Why are variance and expected value all we care about?

302 Views Asked by At

My statistics background is almost $\varnothing$, so I apologise if my question has already been asked, and I just didn't know the right terminology to find it here.

Suppose $p_X$ is the probability density of a random variable $X$ (say, defined over $\mathbb{R}$). Then $$\int_{\mathbb R} p_X(x) \mathrm{d}x = 1,\quad \mathbb{E}(X) = \int_{\mathbb R} xp_X(x)\mathrm{d}x, \quad \mathrm{Var}(X) = \mathbb{E}(X^2) - \mathbb{E}(X)^2.$$ The above three conditions/definitions depend precisely on $\mathbb{E}(X^0), \mathbb{E}(X^1)$, and $\mathbb{E}(X^2)$. This makes me wonder why I've never encountered higher $n$, i.e. why is $\mathbb{E}(X^n)$ not important for bigger $n$? (Of course the obvious answer is that they are important, but I've just never seen them because of my limited stats background. However, this feeds into a second related question below.)

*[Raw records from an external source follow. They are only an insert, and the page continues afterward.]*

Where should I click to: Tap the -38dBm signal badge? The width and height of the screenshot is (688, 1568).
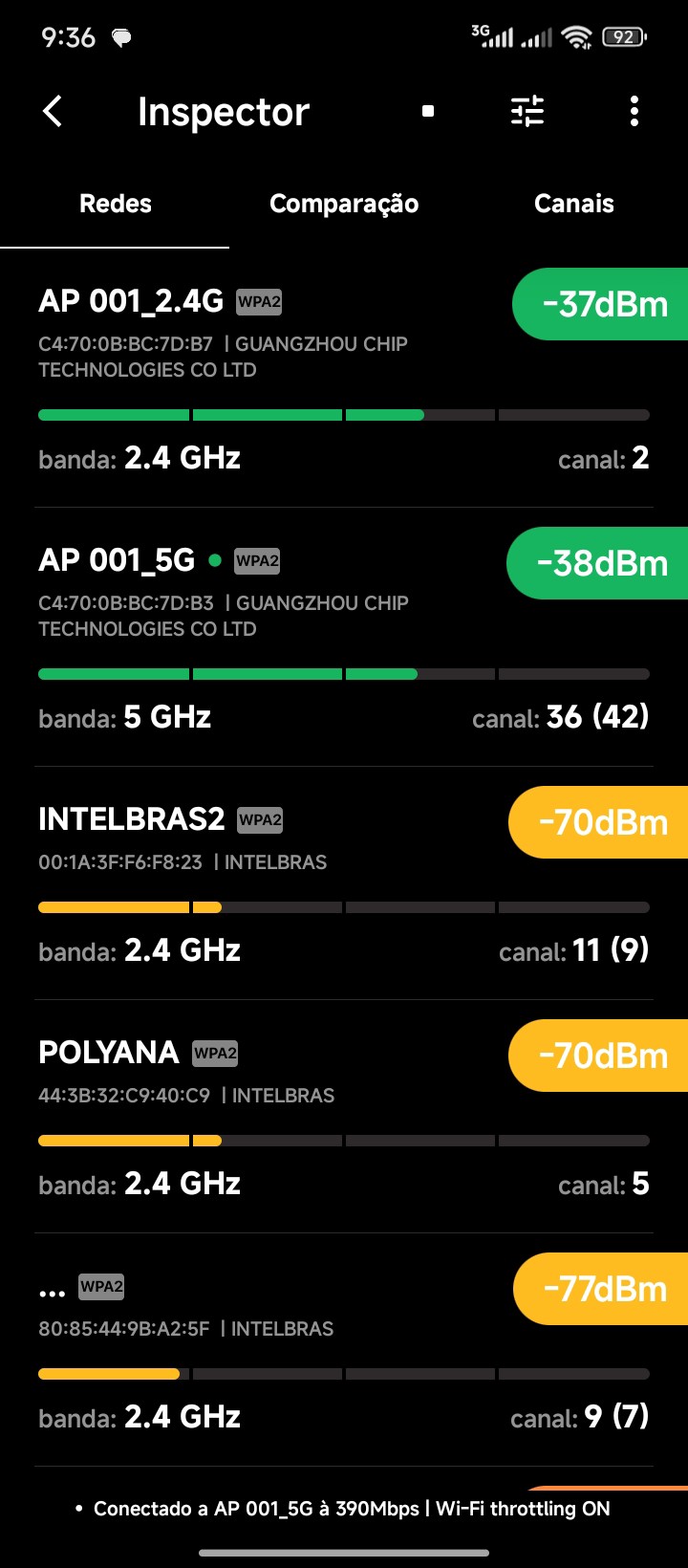601,564
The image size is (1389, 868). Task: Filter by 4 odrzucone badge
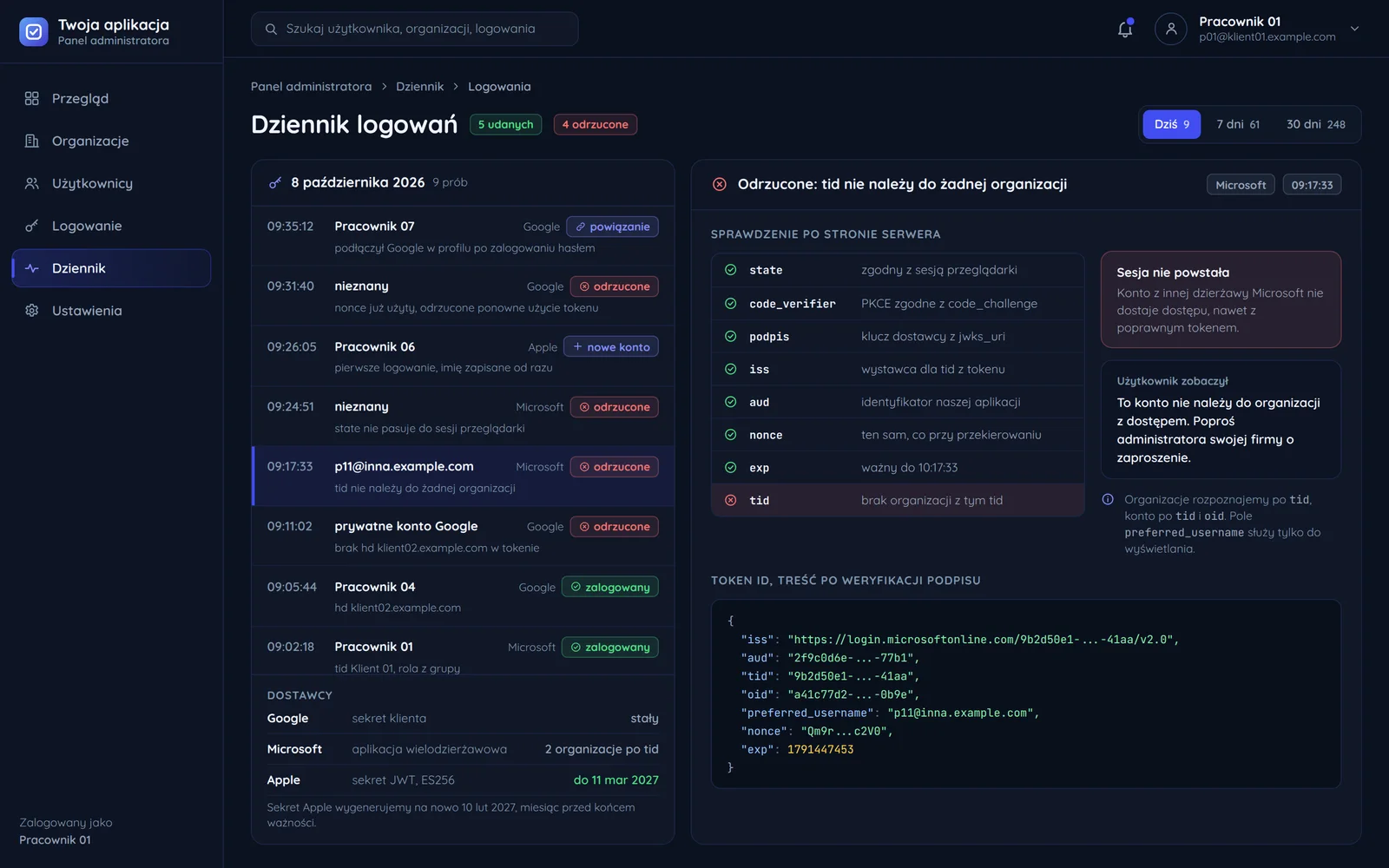(596, 124)
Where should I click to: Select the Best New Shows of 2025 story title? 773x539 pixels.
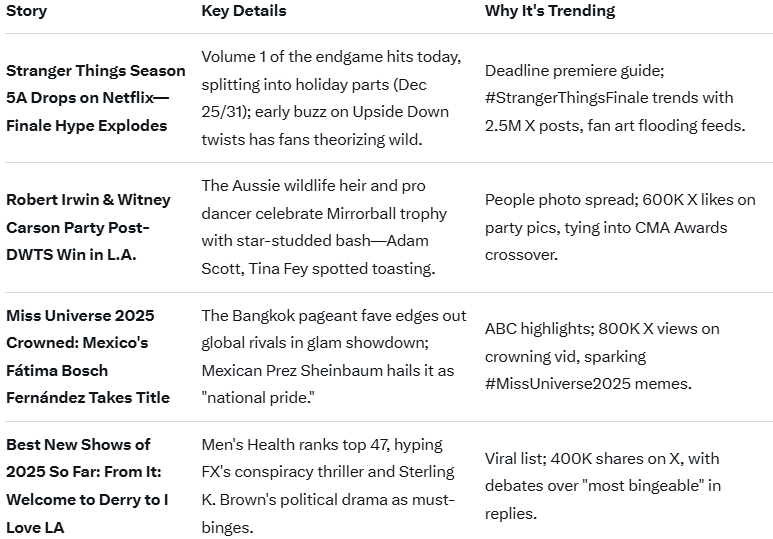pos(86,485)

The above question organically formed when I was reading a proof of the law of large numbers using Fourier transforms. Assume $p_{X_i}$ has mean $0$ and finite variance $D$ for every $i$. Let $Z_m = \frac{1}{m}(X_1 + \cdots + X_m)$. We wish to prove that $\lim_{m\to\infty}\mathbb{E}(Z_m) = 0$.

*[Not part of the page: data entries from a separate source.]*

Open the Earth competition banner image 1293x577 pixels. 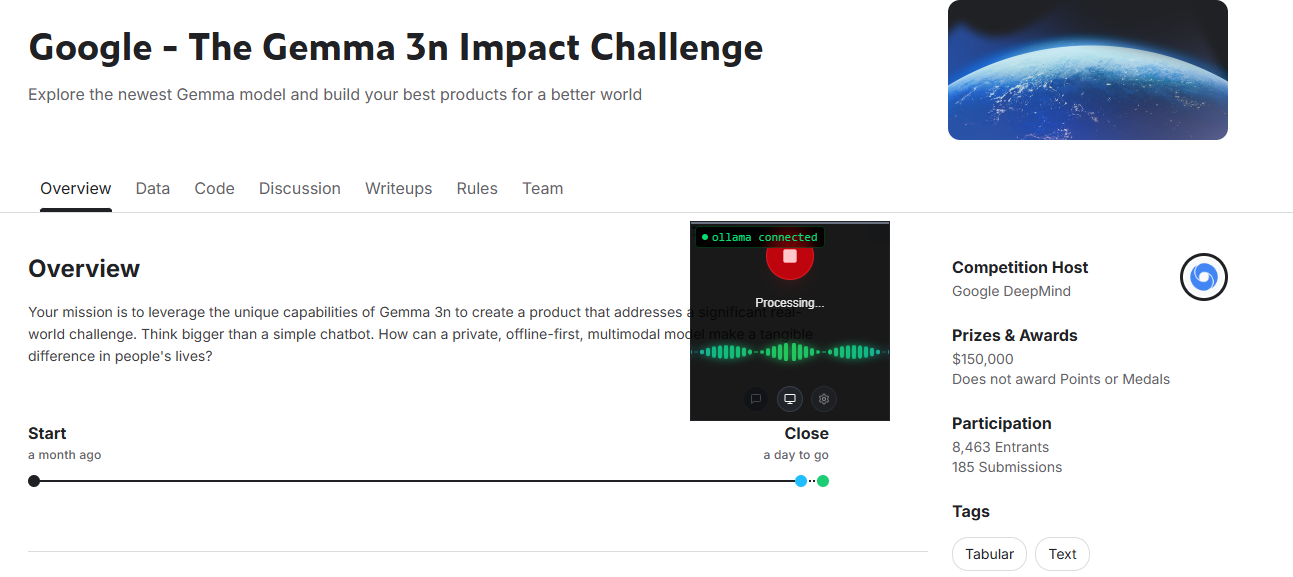pos(1088,70)
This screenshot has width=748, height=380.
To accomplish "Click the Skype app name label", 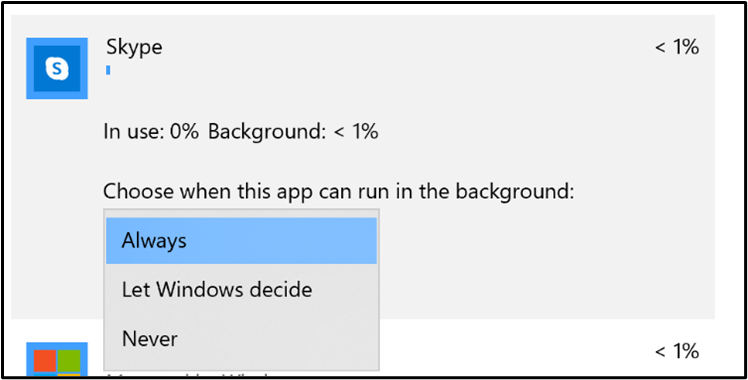I will tap(134, 48).
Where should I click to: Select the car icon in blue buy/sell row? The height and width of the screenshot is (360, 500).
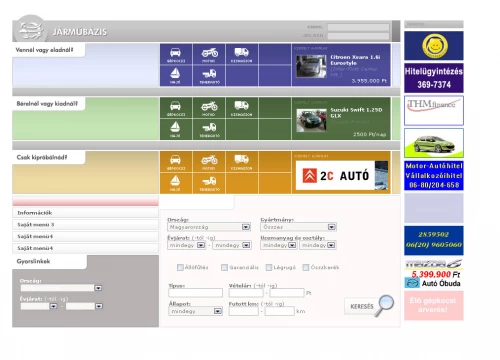pyautogui.click(x=176, y=53)
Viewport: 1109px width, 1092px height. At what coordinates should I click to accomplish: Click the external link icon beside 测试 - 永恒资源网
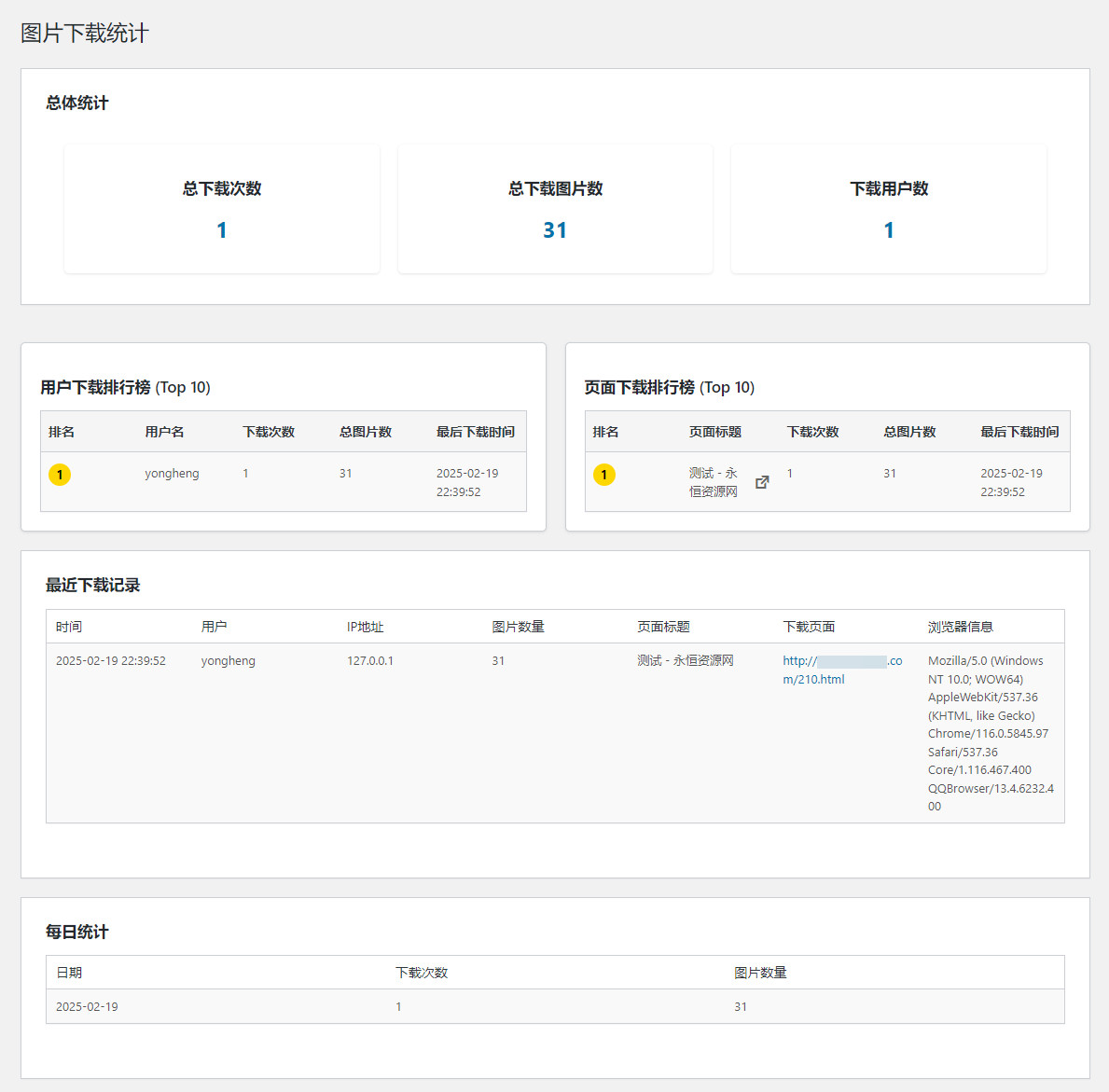[x=762, y=482]
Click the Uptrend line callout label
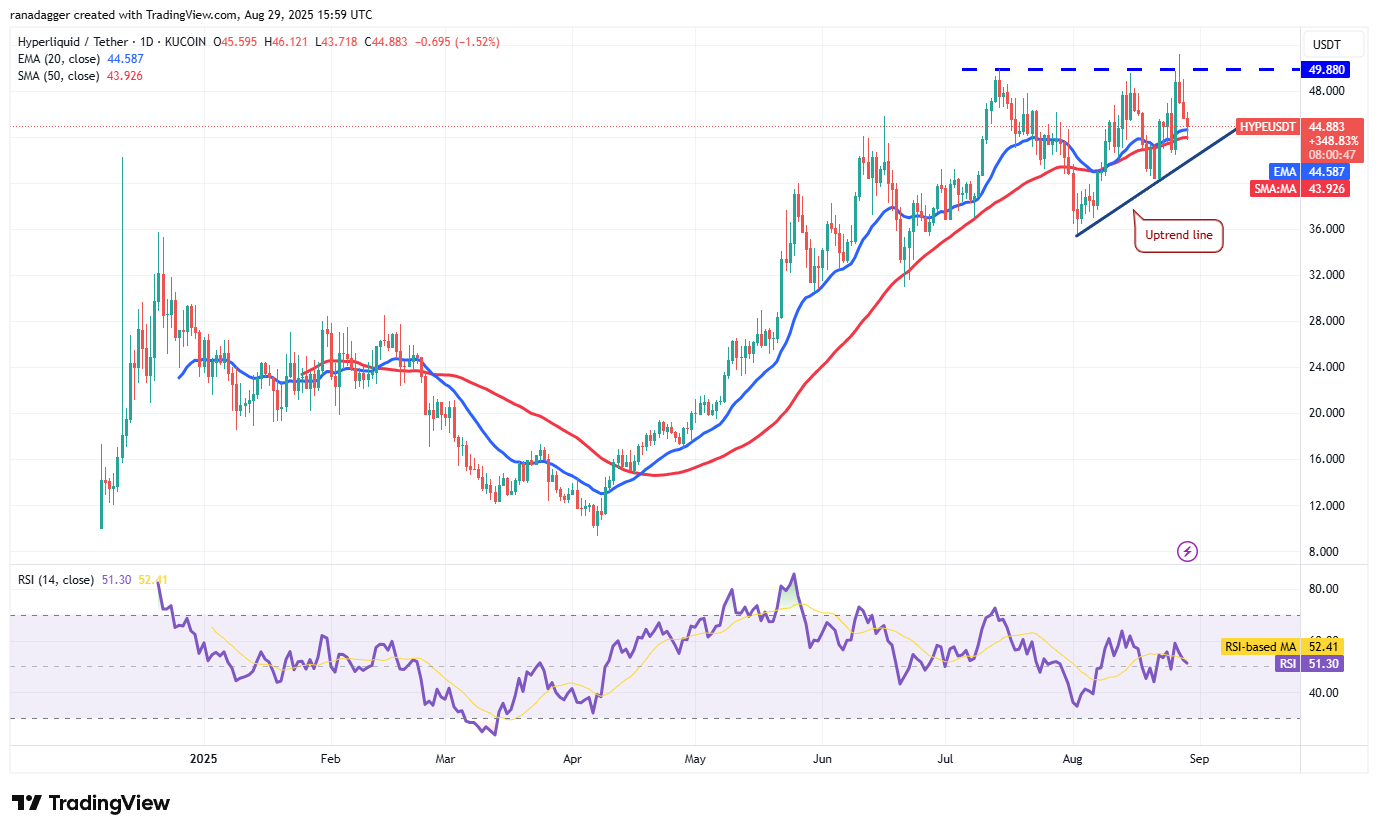Screen dimensions: 1378x833 [1178, 235]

Recalling the formula $$\hat{f}^{(n)}(\zeta) = (-2\pi i)^n (\widehat{x^nf})(\zeta),$$ we have $\hat{p}_X(0) = 1, \hat{p}_X'(0) = 0, \hat{p}_X''(0) = -4\pi^2D$ and so on. The proof goes on to say that for any choice of $\zeta$, $$\lim_{m \to \infty} \hat{p}_{Z_m}(\zeta) = \lim_{m\to\infty} \hat{p}_X(\zeta/m)^m = \lim_{m\to\infty}\Big(1 - \frac{2\pi^2D^2 \zeta^2}{m^2}\Big)^m = 1.$$

The last step is expressing $\hat{p}_X$ as a Taylor series (expanded about 0) and ignoring higher order terms. However, without any additional information about higher order derivatives of $\widehat{p}_X$ (i.e. the values of $\mathbb{E}(X^n)$ for larger $n$) the assumption that the Taylor series converges everywhere is surely wrong. My dissatisfaction with this proof can again be summarised as "why are the mean and variance enough?". Is there an unspoken assumption that all probability distributions are analytic almost everywhere? Or do the mean and variance truly pin down the probability density function in such a way that we can ignore all higher order terms?

2

There are 2 best solutions below

0
On BEST ANSWER

The expected value and the variance describe the central trend and the spread. These are the minimal quantities one cares about for a first grasp of the data. They are sufficient to define a linear transformation of the data to normalize it (nonlinear transformations aren't so prized).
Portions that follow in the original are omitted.